Identify each row that contains the word "robot", and copy every such row in full.
### Data for processing ###
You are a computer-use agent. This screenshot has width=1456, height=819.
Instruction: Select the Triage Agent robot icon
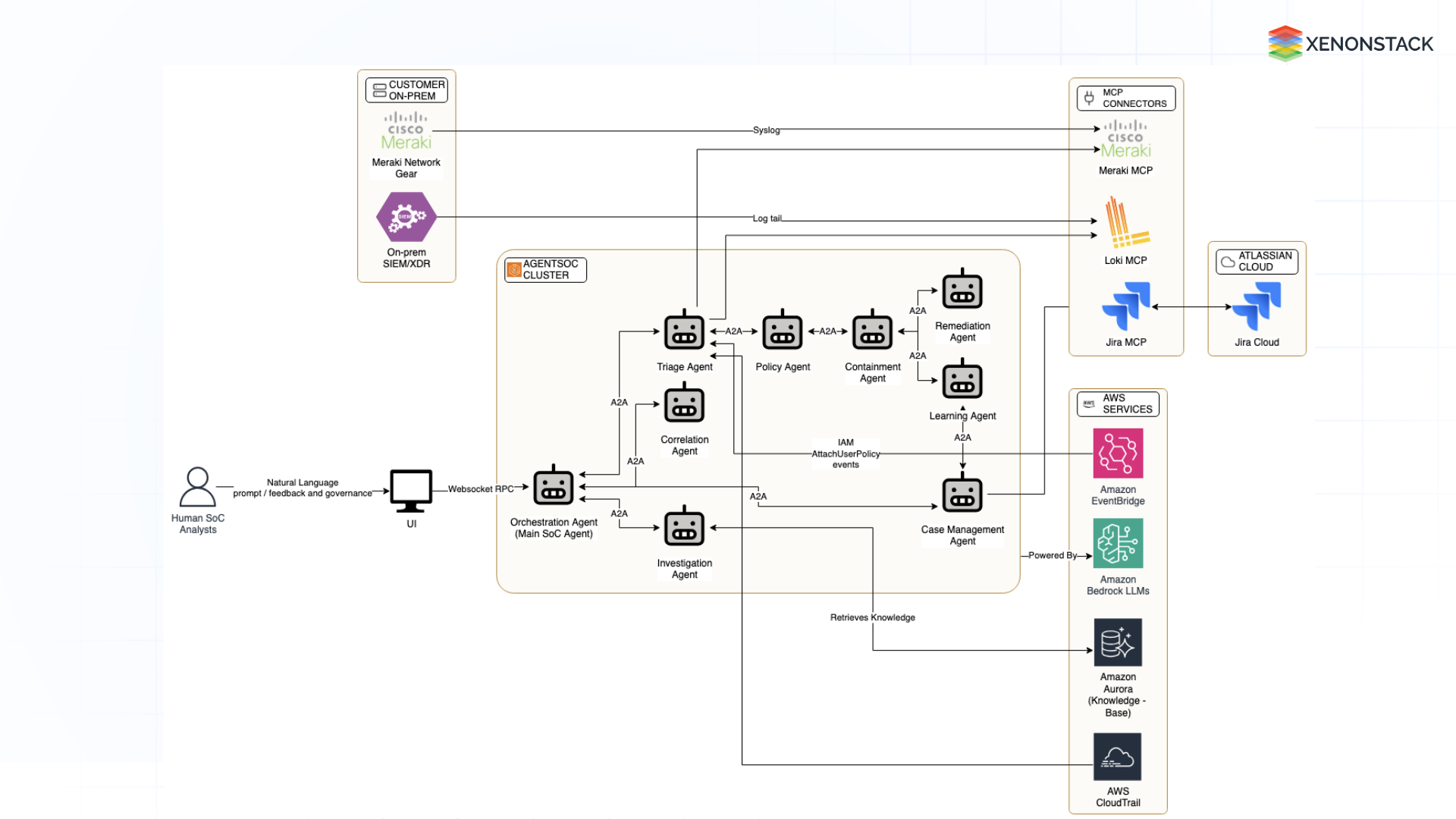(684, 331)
###
### Data for processing ###
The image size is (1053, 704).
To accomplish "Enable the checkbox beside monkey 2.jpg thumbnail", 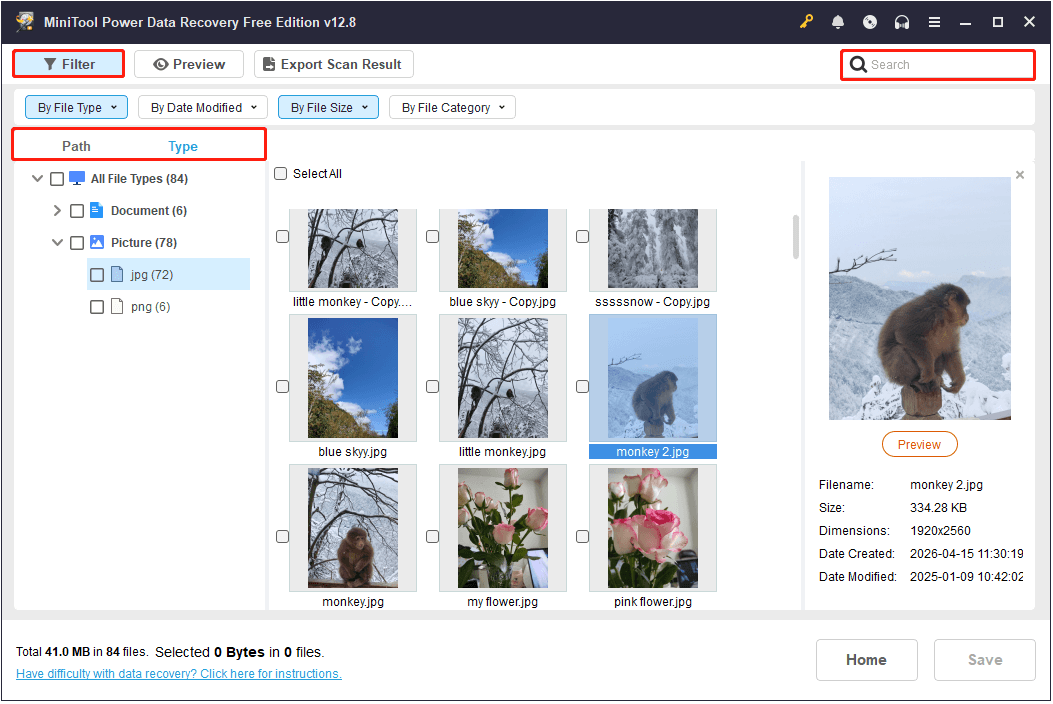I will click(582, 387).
###
Result of this exercise
Instruction: Select the Triage Agent robot icon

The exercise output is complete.